§ Dataset items
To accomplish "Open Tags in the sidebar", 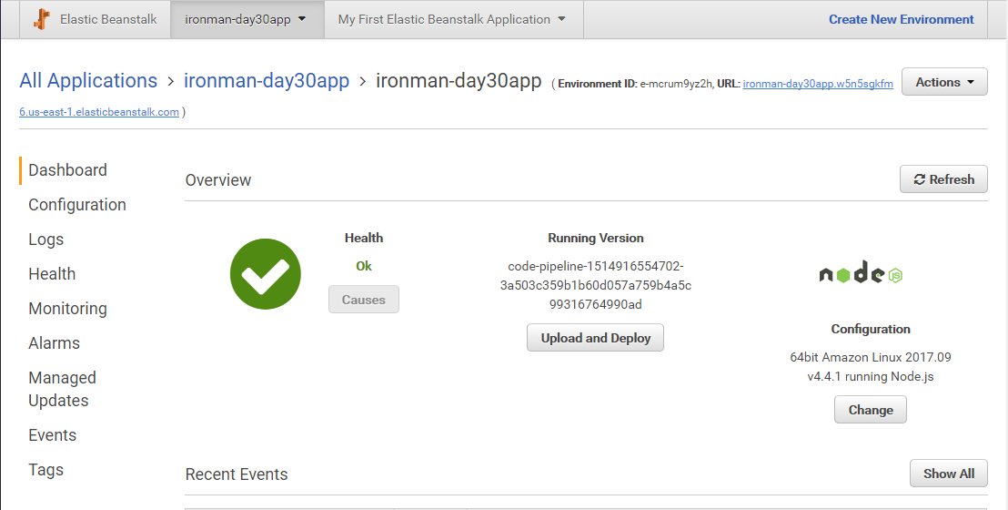I will coord(45,470).
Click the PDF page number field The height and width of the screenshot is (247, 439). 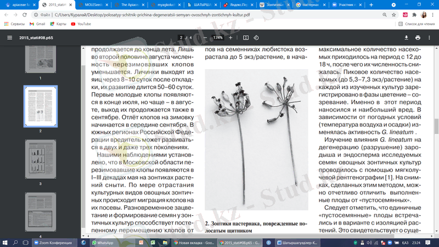(181, 38)
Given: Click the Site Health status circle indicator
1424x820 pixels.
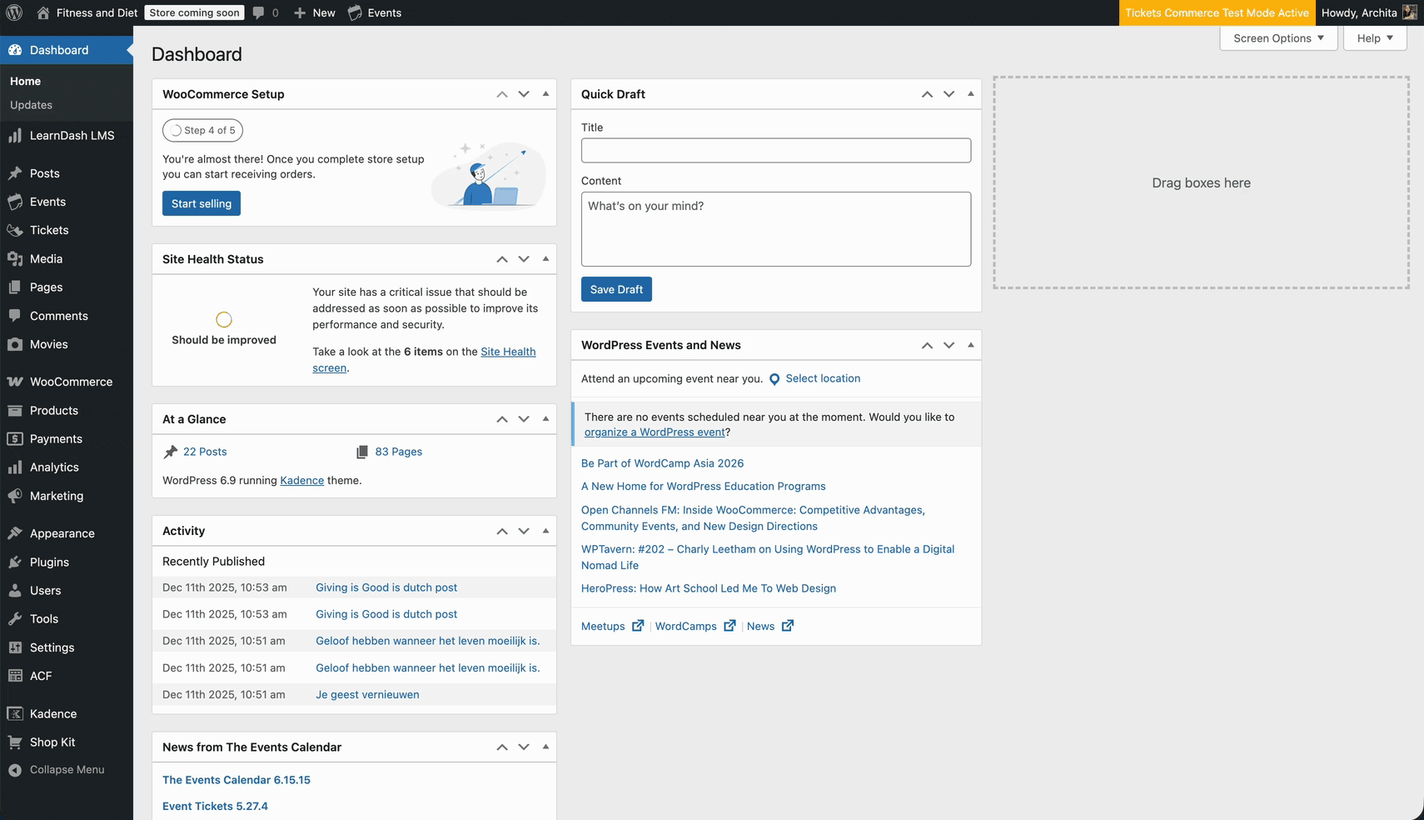Looking at the screenshot, I should click(224, 319).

§ Assigned task
Restate, exactly as they appear, the line with "Given: Click the" and all the lines after it up to the end of the data above; images do not belong in the copy.

§ Output below
Given: Click the Site Health status circle indicator
1424x820 pixels.
Looking at the screenshot, I should click(224, 319).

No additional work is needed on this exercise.